When John is asked, Who are you? he answers with a string of nots. He is not the Messiah, nor is he Elijah the prophet. He is also not the light. What we know about who we are is aided by knowing who we are not. In our current darkness, as much as we might wish it were otherwise, we, like John, are not the light. We are not able to be all that our hurting world needs. In the shadow of these stressful days, I find an odd comfort in this reality. I am not meant to be who I am not. I am not Jesus, nor am I a prophet. I am not the light.

We are told that John himself was not the light . . . BUT—notice the compound sentence, each part having equal weight—BUT “he came to testify to the light.” Lest we be tempted to make our permanent home in who we are not, in the small cramped space of low expectations and limited responsibility, the second half of the sentence clarifies the first. It calls me out from the shadows and gives me my own significant part to play. I am not the light, but I am called to testify to the light. To testify is to tell my truth, the whole truth, to be held accountable for what I know and see. I am a witness to the light. I have watched it shine in my very own darkness.

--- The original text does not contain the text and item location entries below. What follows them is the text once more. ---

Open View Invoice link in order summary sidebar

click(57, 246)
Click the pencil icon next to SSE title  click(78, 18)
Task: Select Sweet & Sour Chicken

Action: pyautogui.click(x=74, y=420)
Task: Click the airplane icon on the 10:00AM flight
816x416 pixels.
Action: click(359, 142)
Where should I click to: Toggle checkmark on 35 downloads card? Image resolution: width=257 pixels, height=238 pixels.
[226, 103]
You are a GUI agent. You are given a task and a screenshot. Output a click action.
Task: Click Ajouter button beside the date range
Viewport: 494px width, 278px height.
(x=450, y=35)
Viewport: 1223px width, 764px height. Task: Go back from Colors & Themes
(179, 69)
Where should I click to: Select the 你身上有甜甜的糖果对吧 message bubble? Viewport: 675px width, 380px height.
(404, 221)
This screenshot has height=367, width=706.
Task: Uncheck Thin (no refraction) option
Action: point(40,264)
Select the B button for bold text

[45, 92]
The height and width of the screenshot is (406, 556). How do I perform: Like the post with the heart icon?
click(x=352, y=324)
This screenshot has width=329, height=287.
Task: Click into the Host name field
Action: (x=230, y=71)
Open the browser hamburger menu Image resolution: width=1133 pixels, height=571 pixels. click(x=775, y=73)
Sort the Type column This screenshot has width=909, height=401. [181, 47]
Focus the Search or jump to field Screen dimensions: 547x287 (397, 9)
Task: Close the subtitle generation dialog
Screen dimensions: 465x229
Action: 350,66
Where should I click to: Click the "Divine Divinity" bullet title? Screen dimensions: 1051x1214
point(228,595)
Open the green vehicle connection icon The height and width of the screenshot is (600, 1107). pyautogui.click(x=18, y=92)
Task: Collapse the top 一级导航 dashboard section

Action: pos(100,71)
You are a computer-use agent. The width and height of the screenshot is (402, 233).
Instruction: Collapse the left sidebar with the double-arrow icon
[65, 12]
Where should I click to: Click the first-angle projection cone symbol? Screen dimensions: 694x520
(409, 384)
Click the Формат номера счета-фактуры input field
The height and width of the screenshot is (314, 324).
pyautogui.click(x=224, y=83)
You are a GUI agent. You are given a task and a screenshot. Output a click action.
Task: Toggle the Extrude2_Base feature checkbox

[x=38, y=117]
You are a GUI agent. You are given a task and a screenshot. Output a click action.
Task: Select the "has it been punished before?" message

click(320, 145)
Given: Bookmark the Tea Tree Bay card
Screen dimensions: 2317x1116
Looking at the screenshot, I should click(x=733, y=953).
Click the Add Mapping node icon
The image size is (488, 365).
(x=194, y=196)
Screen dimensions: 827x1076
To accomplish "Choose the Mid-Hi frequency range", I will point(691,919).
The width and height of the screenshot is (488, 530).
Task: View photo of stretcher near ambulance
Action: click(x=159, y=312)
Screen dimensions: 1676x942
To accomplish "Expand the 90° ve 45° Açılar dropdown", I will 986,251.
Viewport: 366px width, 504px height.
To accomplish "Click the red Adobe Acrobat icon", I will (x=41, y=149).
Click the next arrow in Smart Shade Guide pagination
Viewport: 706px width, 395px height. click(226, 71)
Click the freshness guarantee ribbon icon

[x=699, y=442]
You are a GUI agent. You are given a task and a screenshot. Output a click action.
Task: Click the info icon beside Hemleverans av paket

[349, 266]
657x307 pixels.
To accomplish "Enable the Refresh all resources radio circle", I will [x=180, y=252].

Light, of course, always shows up best in darkness. As it turns out in God’s wise economy, I serve the light best not by trying to be light, not by trying to create an illusion of light, but by being simply myself. A wondering, a waiting, a longing, a doubting, a sometimes lost and tired traveler. My unique darkness becomes my unique gift. It is how I testify to the light. The very parts of me that I think about trying to hide reveal the light most clearly. Because even in darkness—especially in darkness—the true light, oh how it loves to shine.